— begin Excerpted records —
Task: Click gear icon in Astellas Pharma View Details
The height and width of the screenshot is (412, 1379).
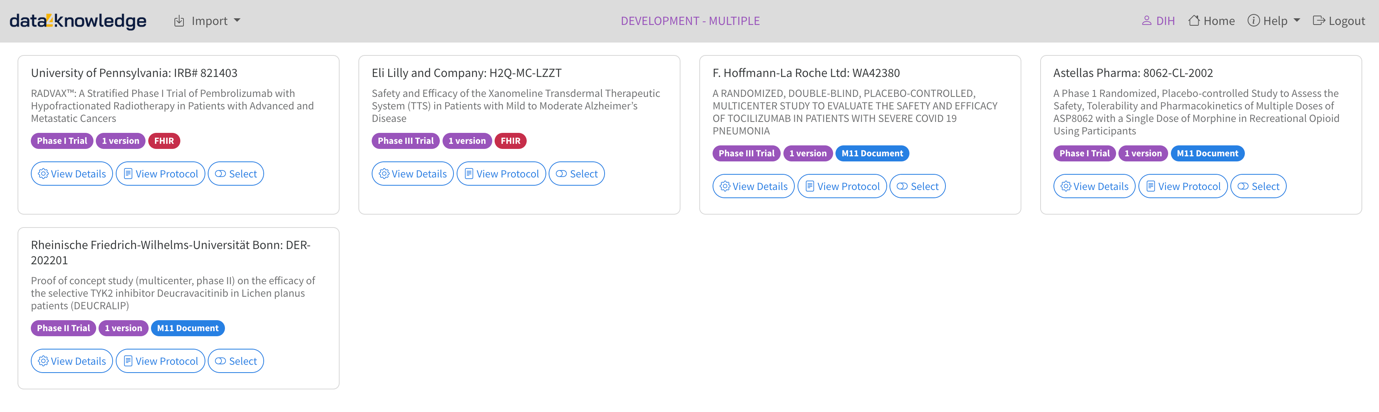Action: (x=1066, y=187)
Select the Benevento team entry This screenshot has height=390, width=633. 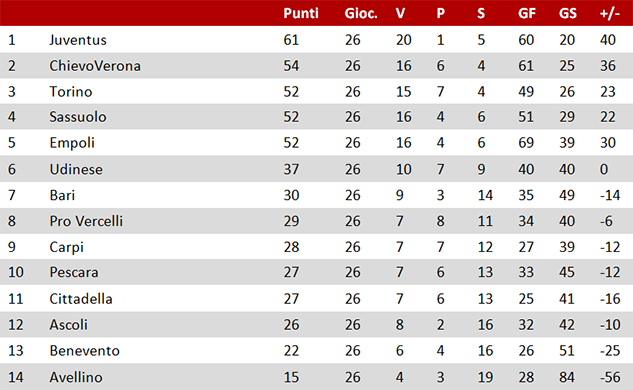(x=84, y=350)
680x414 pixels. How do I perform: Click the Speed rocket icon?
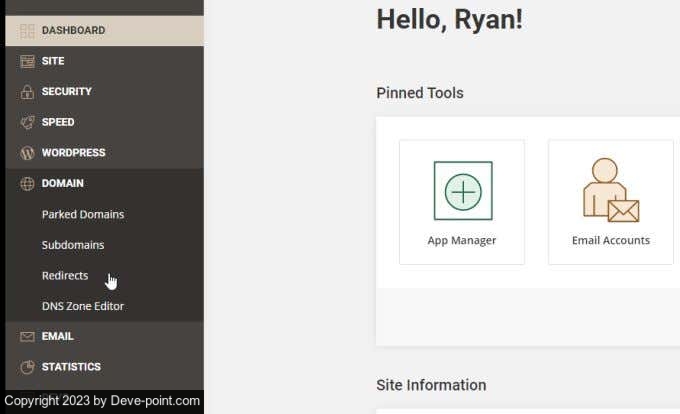click(27, 122)
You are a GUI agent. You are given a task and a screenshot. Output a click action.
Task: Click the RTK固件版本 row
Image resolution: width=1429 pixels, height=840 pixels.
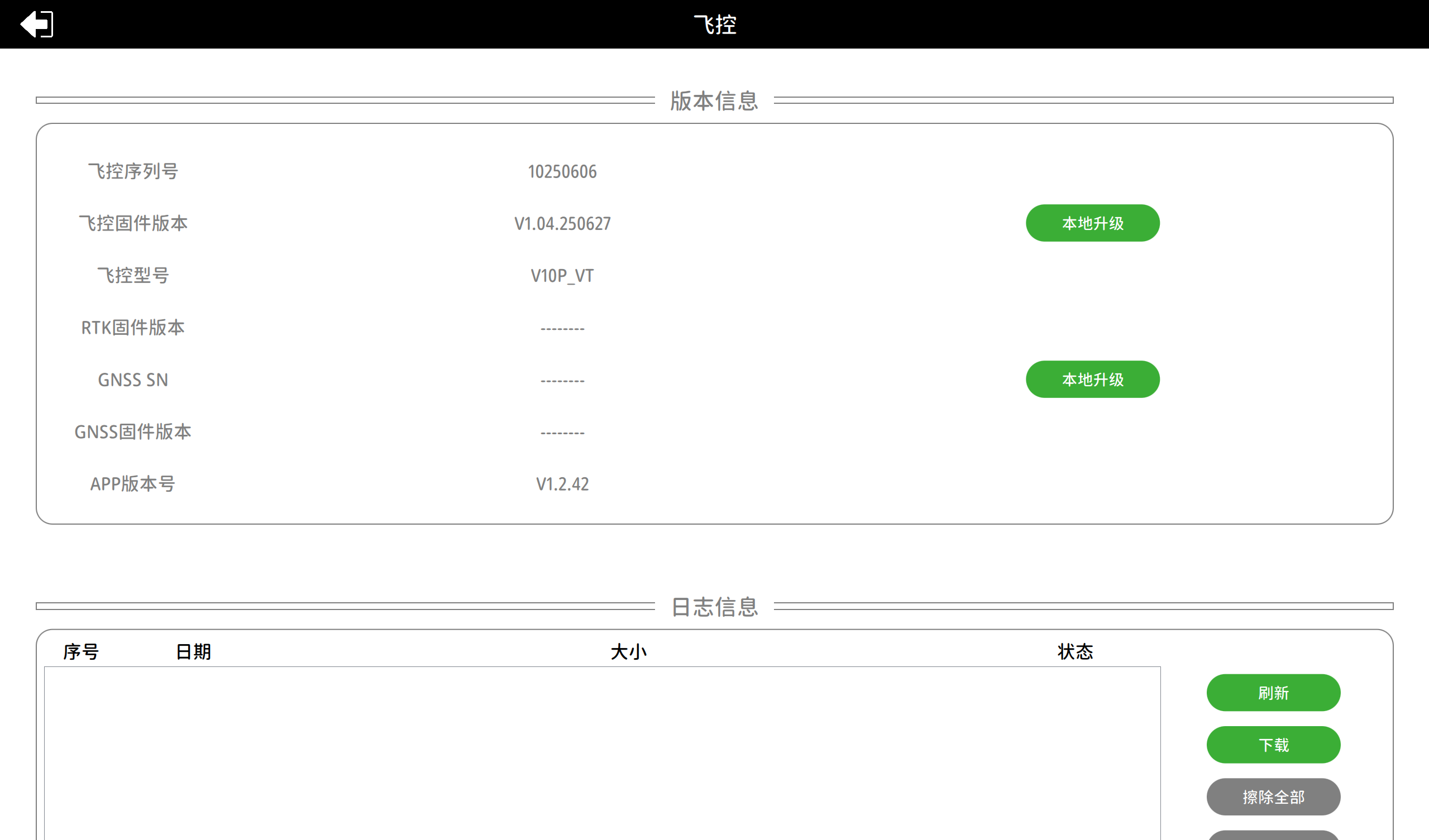[x=133, y=328]
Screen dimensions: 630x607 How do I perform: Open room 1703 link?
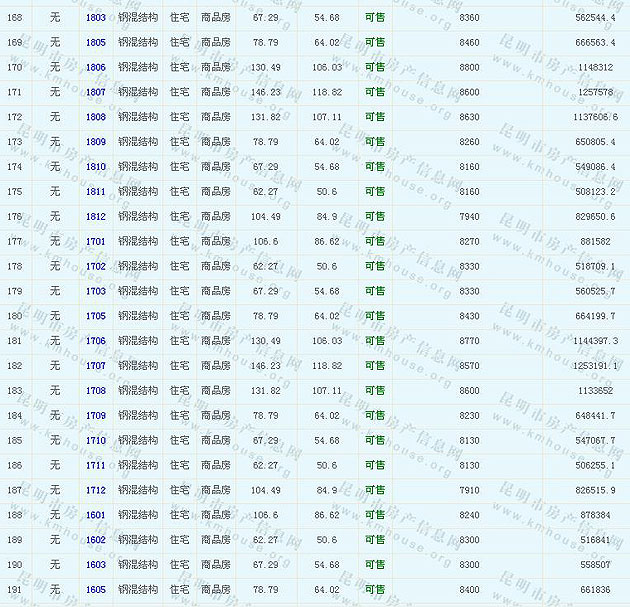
— end Excerpted records —
▶ [Written instruction]: Rewrite everything in the listing from the line containing "You are a GUI" down to the end, changing "screenshot" to "screen capture" and keeping all other wording the same. Leave the pictures out of your answer.

▶ [Reply]:
You are a GUI agent. You are given a task and a screen capture. Output a click action.
Task: Click the RTK固件版本 row
Image resolution: width=1429 pixels, height=840 pixels.
[x=133, y=328]
Screen dimensions: 630x607 How do I perform: Open room 1703 link?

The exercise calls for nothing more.